Selbst wenn es „nur“ Opas alter Revolver vom Dachboden ist: Der Besitz von illegalen Schusswaffen ist kein Kavaliersdelikt. Laut Paragraph 50 des Waffengesetzes drohen bis zu drei Jahre Freiheitsstrafe. Der genaue Strafrahmen hängt von der Art des Vergehens ab – ob unbefugtes Besitzen oder Führen oder ob man jemandem eine Waffe überlässt oder an jemanden verkauft, der keine Berechtigung hat. Und es kommt auch auf das Ausmaß an. Gemäß den gesetzlichen Bestimmungen sind legale Waffen grundsätzlich durch eine oder mehrere in das Material eingearbeitete Registrierungsnummern gekennzeichnet. Für Waffen und Waffenteile gilt künftig eine EU-Richtlinie, die noch strengere Kennzeichnungspflichten vorschreibt, um so die missbräuchliche Verwendung von Schusswaffen für kriminelle Zwecke zu bekämpfen. Dazu gibt es konkrete Richtlinien zur Festlegung technischer Spezifikationen für die Kennzeichnung von Feuerwaffen und deren wesentlichen Bestandteilen wie Lauf, Trommel, Verschluss, Rahmen und Gehäuse.
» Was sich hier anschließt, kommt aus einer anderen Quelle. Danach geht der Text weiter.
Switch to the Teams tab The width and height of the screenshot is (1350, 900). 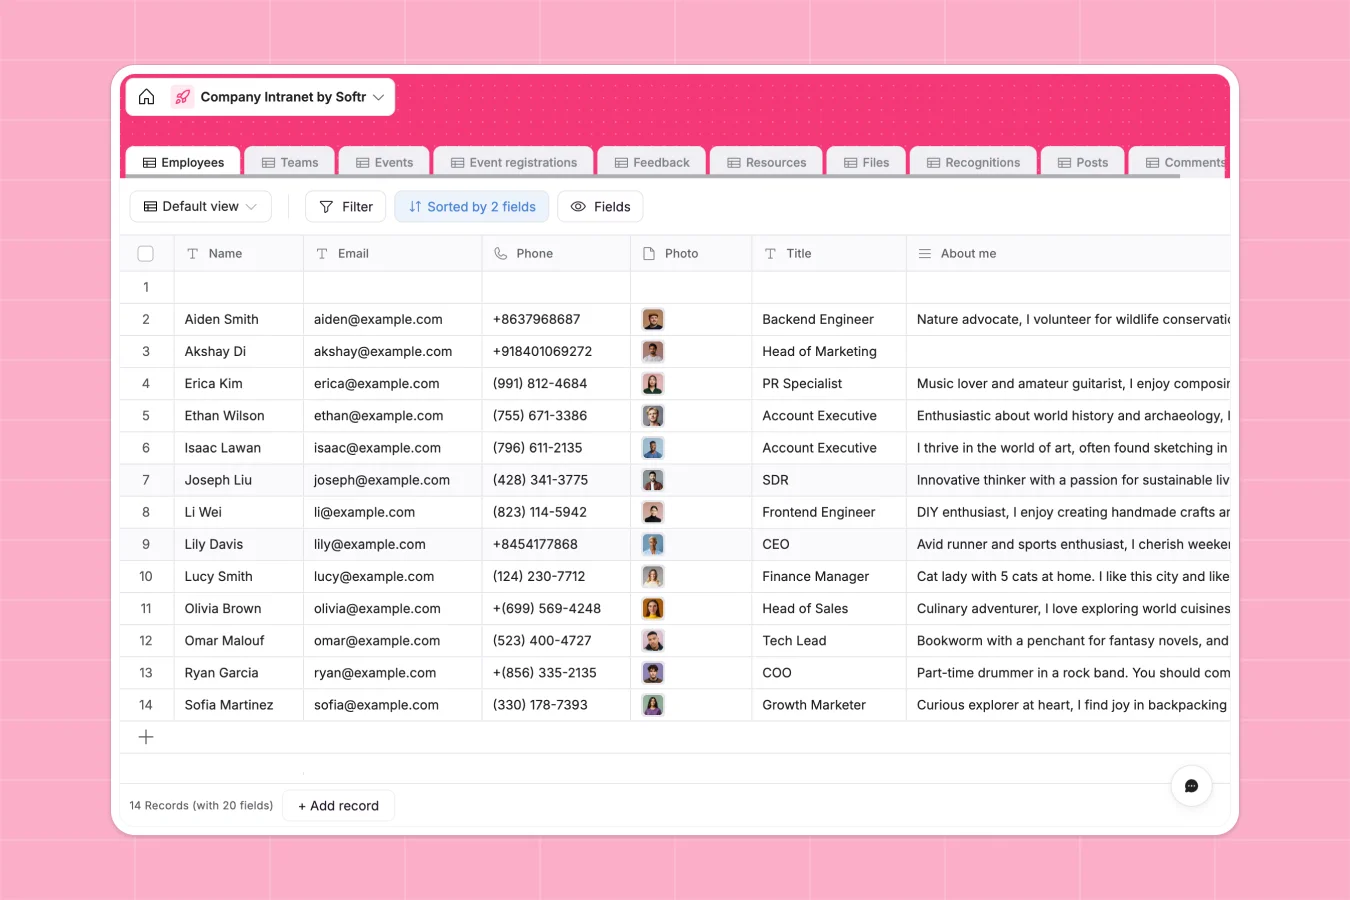tap(289, 161)
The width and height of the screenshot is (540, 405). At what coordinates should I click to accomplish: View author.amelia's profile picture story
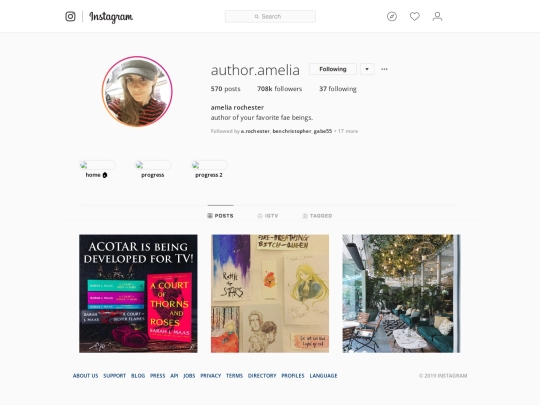(x=137, y=92)
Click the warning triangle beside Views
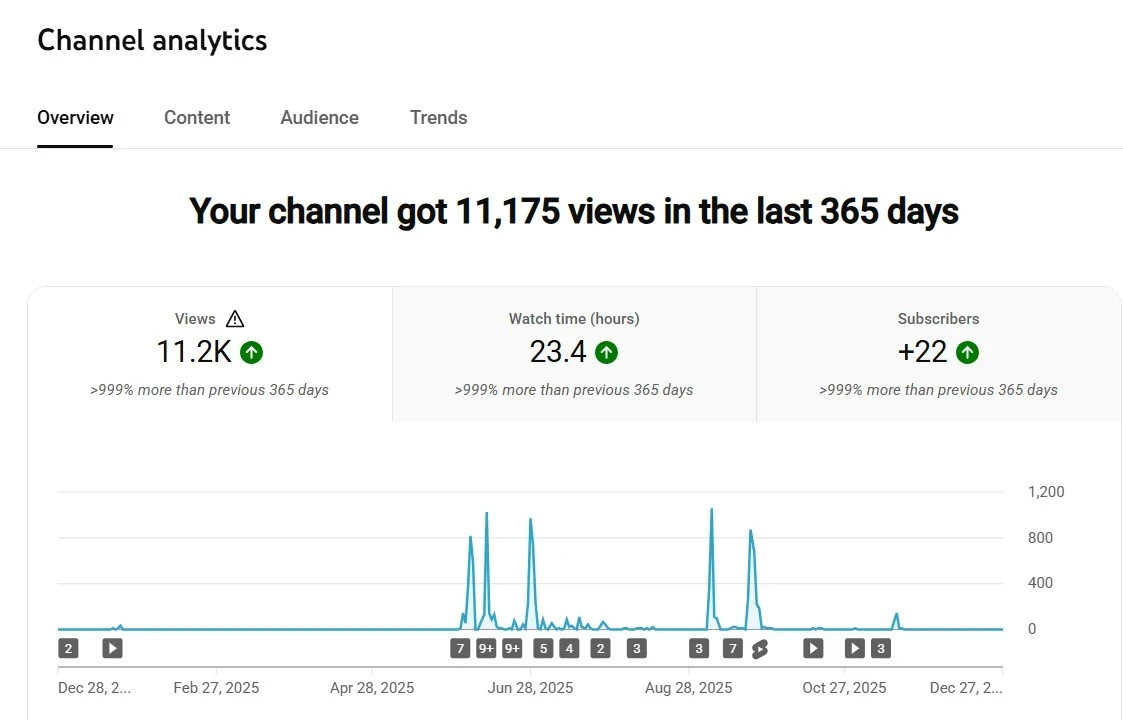 point(234,318)
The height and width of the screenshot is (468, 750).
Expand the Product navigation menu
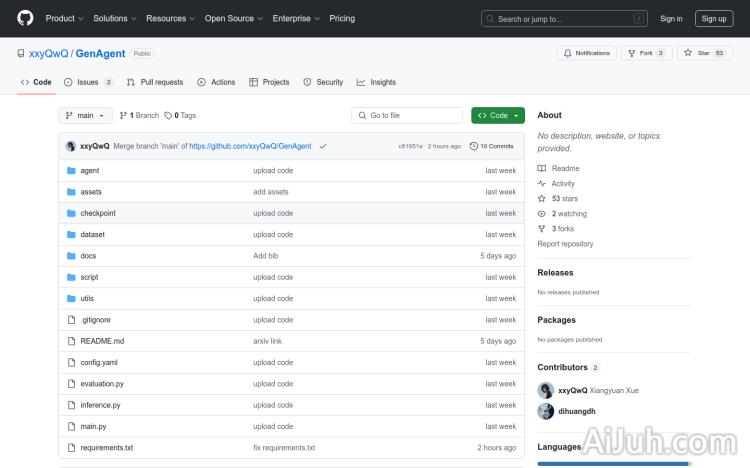pos(64,18)
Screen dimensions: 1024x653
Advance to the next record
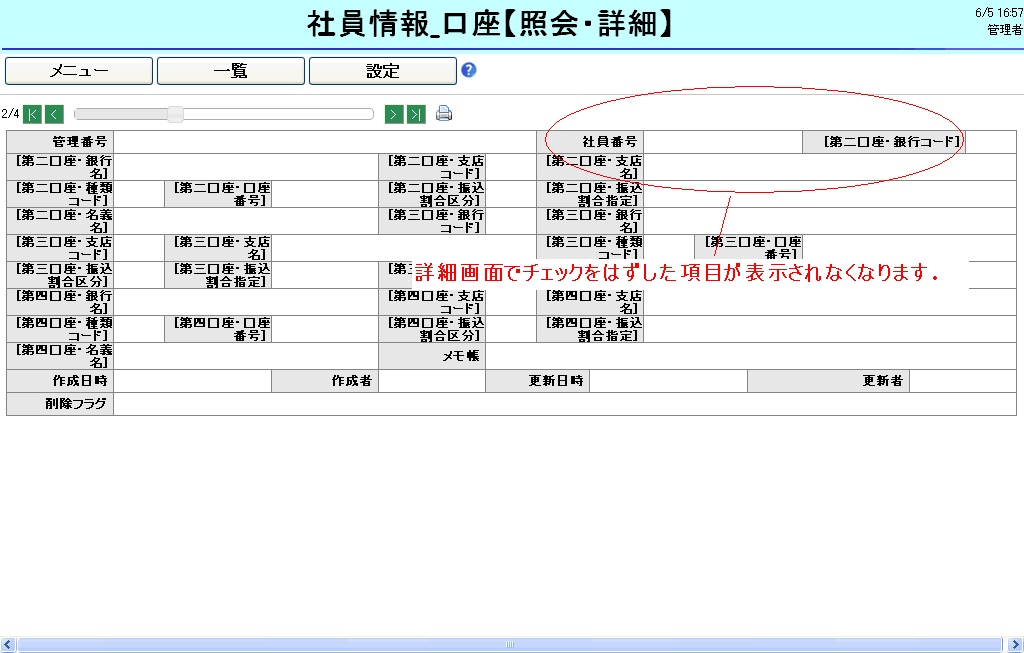394,114
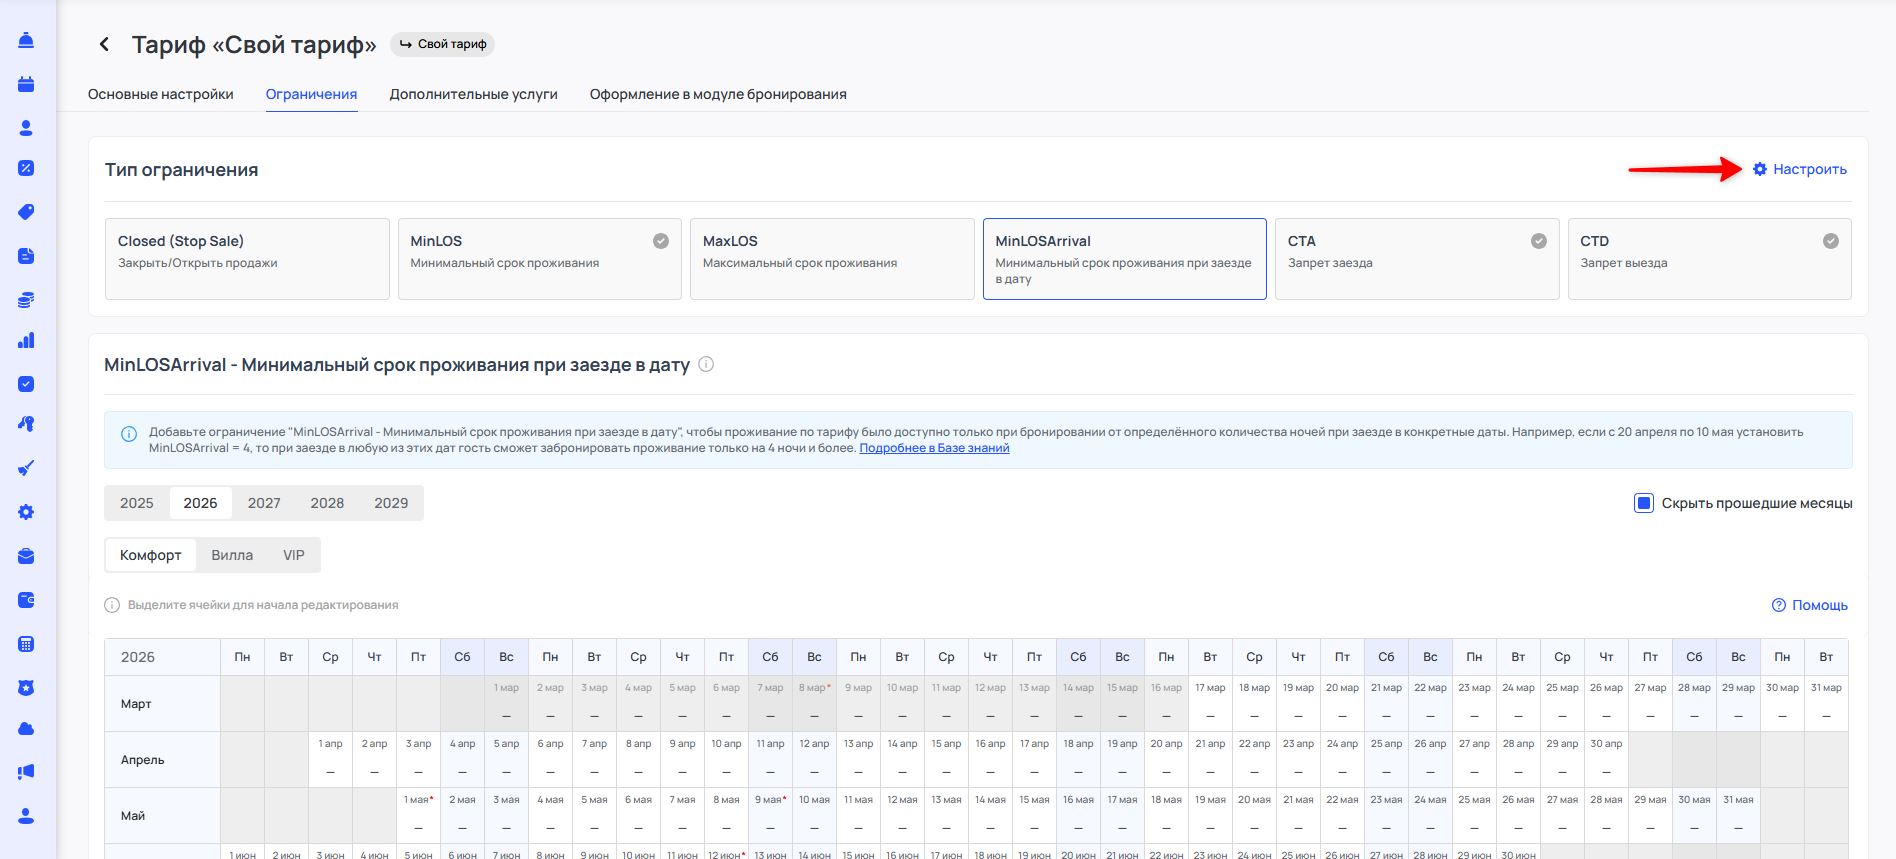
Task: Select year 2027 in the year switcher
Action: [x=264, y=503]
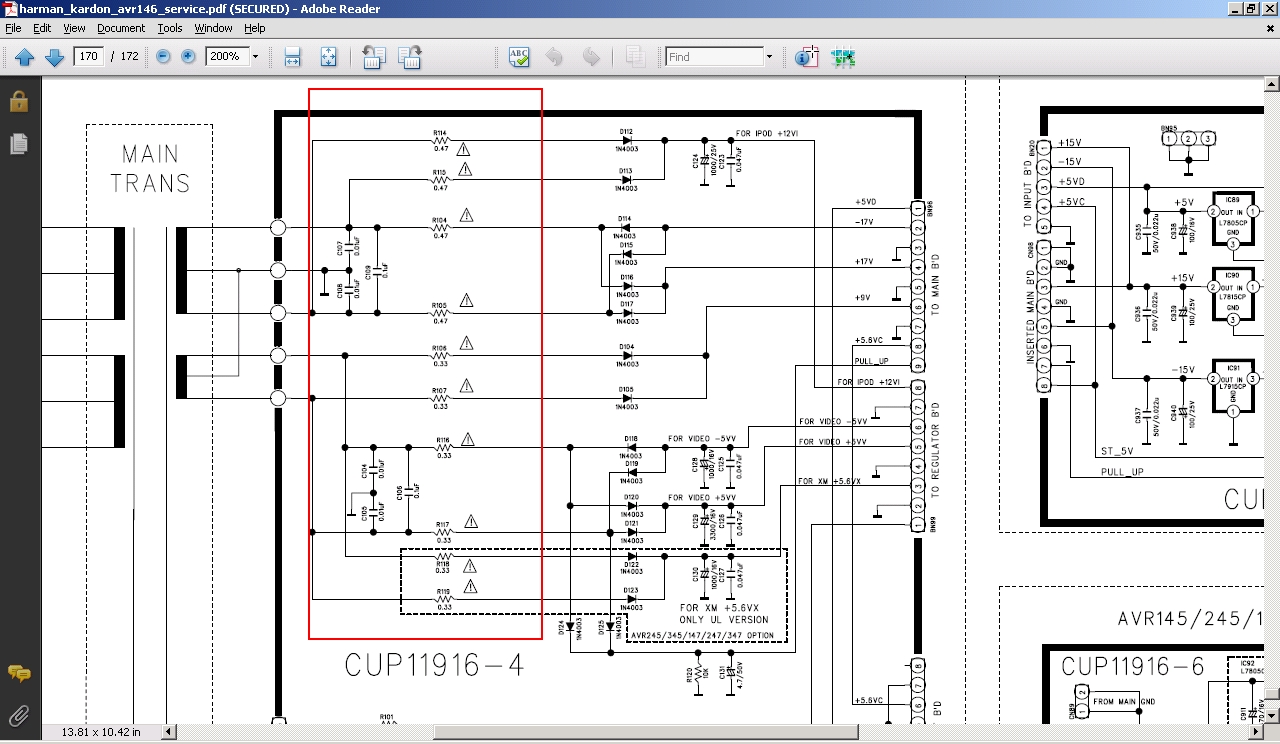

Damit könnte etwa erschwert werden, dass aus Waffenteilen, die bei Reparaturen oder Umbauten ausgetauscht wurden, nichtregistrierte Waffen zusammengebaut werden.

Mehr Hieb- und Stichwaffen in Vorarlberg

„Der direkte Vergleich zeigt, dass die große Mehrheit der angezeigten Straftaten mit Hieb- und Stichwaffen begangen werden“, sagt Dür: 2019 wurden in Vorarlberg folgende Straftaten angezeigt: 154 mit Stichwaffe, 97 mit Hiebwaffe und 51 mit Schusswaffe. „Diese schließen auch den Versuch bei den Straftaten, wie beispielsweise Mord, fahrlässige Tötung, Körperverletzung, Gefährdung der körperlichen Sicherheit, Raufhandel, Freiheitsentziehung, Nötigung, gefährliche Drohung, Hausfriedensbruch, Einbruchsdiebstahl, Raub oder Erpressung ein“, erklärt Dür. Diese Tendenz bestätigt auch die Kriminalstatistik der Bundespolizei für das Jahr 2019: 2469 Gewaltdelikte in Österreich wurden mit Stichwaffen begangen, im Vergleich zu 2018 gibt es sogar einen deutlichen Anstieg um rund 200 Delikte. Diese sind somit die häufigsten Tatwaffen. In „nur“ 357 Fällen waren Schusswaffen Teil der Tathandlung, die Zahl ist seit Jahren rückläufig. Das sollte nahelegen, in Sachen Befugnisse generell nachzuschärfen – vor allem bei Messern und „Waffen“, die offensichtlich nicht für Jausenbrett und anderen praktischen Gebrauch entworfen sind. Das allerdings sei eine „politische Entscheidung“, betont Dür.